Here are some ideas for a "Pure Imperative" programming language that is a precursor to the one in my vision for a computing platform. I'm not sure if I still like all the ideas here.

- Most widely used imperative programming languages offer a "chaotic heap", or one consisting of an arbitrary number of objects, any of which can hold a reference to any other. This is convenient for the programmer but makes code more difficult to understand and maintain due to aliasing. On the other hand, the Pure Imperative heap consists of a tree of objects. The language provides no support for references per se, but they are easy for the programmer to emulate using a sequence of steps up and down the tree, some of which involve array indexes. For example, a graph might contain an array of vertices and an array of edges; the endpoints of an edge are essentially given as indices into the array of vertices. In practice, the compiler will often be able to optimize such emulated references into plain pointers.
- Pure Imperative objects are passed by value, which eliminates aliasing and thereby makes it easier to reason about a program's behavior. In source code, it is trivial to deep-copy an object. That is to say, the operation has the semantics of deep-copying, but it is much faster. Pure Imperative has a clever heap implementation called the "zip-unzip heap" that provides reads, writes, and deep copies all in amortized constant time
*(not sure of this)*; it is based on ideas from the version-control system git. Pass-by-reference is emulated by copying in and then copying out. Often the compiler will be able to optimize out the copies of arguments when routines are called and then return. - Pure Imperative code is imperative (deals with mutable variables), but the side effects of each routine are isolated to those arguments that will be copied out; in that sense, the language is pure. Both functional and imperative programming patterns can be expressed naturally in Pure Imperative. A mechanically checked mathematical proof system is provided so that programmers can prove that their imperative code computes a mathematical function whose statement need not be computationally effective. For example, a programmer can write an imperative implementation of Dijkstra's algorithm and then prove that it computes the minimum of $\sum_{i=0}{n-1} d(A_i,A_{i+1})$ over all sequences of vertices $A_0$, \dots, $A_n$ such that $A_i$ is adjacent to $A_{i+1}$ for each $i$. "For all" or "over all" is the most common computationally ineffective construct; it is either prohibitively slow or impossible to compute exhaustively.

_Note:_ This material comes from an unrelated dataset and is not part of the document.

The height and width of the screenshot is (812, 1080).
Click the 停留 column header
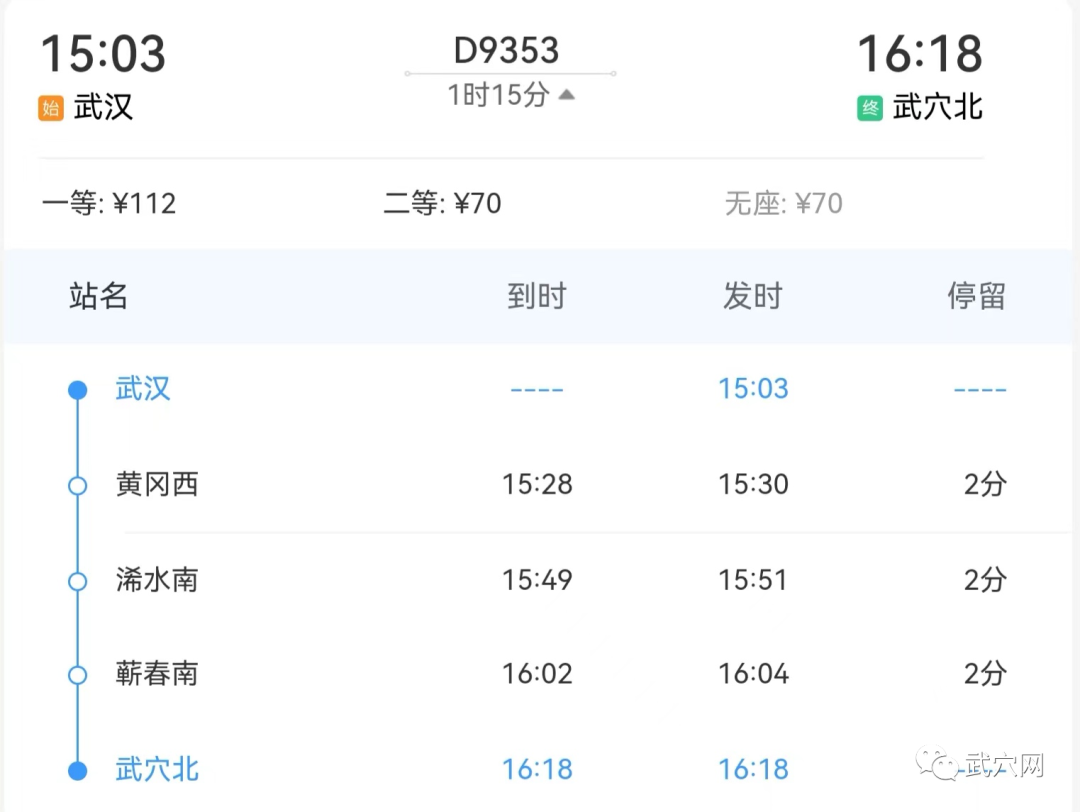point(976,296)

- Pure Imperative supports very flexible and precise data definition. It offers all the types one would find in, for example, MySQL; its emulated references deserve to be compared to foreign keys. Programmers can place invariants on data and prove that the invariants are preserved. Pure Imperative will support union types with a pattern-matching switch statement like Cyclone's. Unlike C, it allows a structure to contain a member of its own type. The combination of these two makes it great for abstract syntax trees.